_EXERCISE OBJECTIVE_.
From the listing below, output only the lines starting at the line that has "Identify the click" and ending at the line that has "Privacy Policy", exactly as they appear, ends included.

_SUPPLIED ENTRIES_.
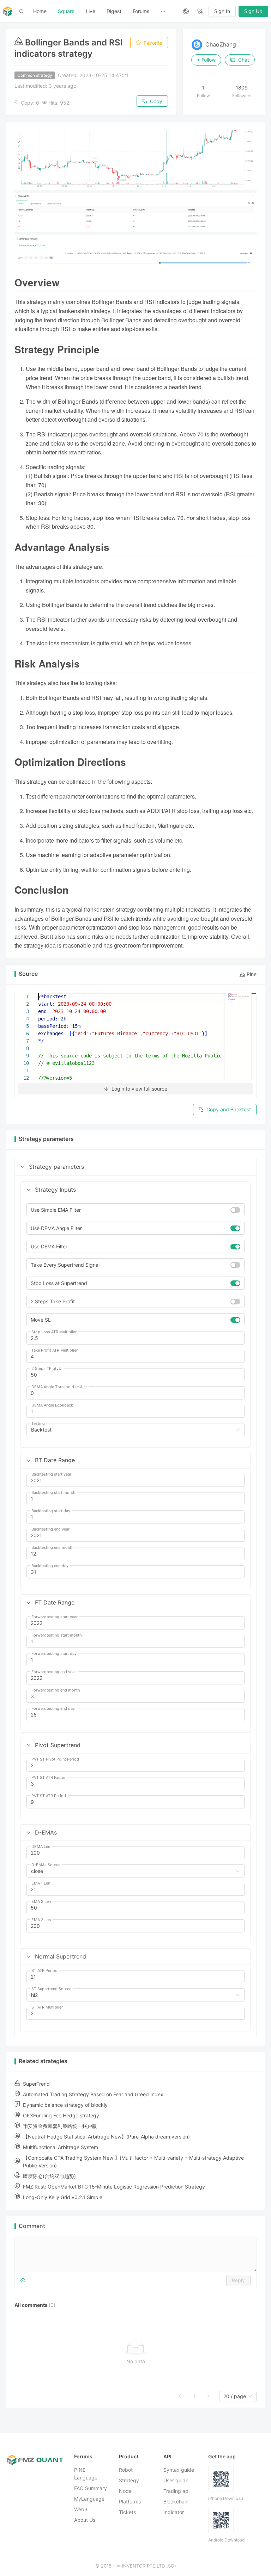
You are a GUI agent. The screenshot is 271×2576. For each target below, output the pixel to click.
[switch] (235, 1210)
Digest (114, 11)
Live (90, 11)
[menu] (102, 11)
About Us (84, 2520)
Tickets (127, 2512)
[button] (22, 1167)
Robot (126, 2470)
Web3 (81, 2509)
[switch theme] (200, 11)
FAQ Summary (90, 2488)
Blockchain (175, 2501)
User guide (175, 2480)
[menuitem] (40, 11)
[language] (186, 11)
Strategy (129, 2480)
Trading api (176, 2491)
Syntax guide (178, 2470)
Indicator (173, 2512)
==
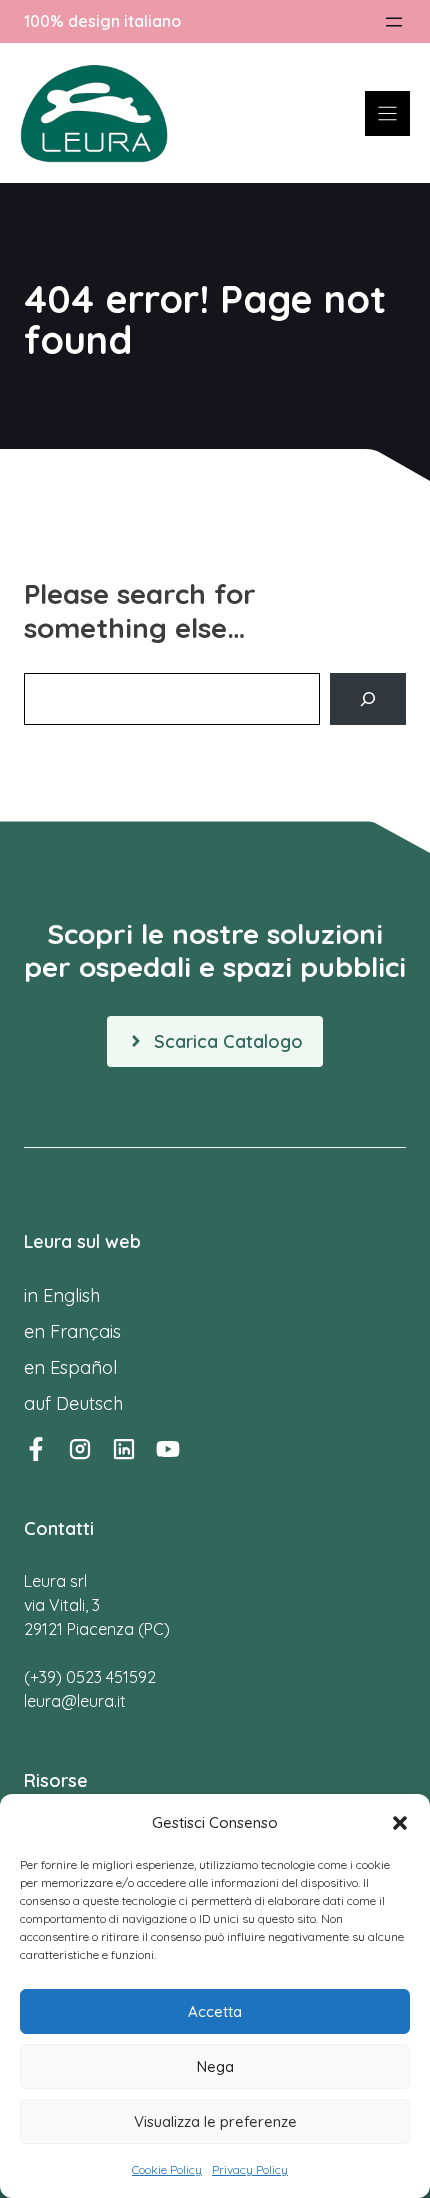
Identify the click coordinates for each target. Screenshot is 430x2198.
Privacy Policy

_ANSWER TO THIS PROBLEM_.
Identify the click coordinates for each target. Screenshot is 430x2198.
Privacy Policy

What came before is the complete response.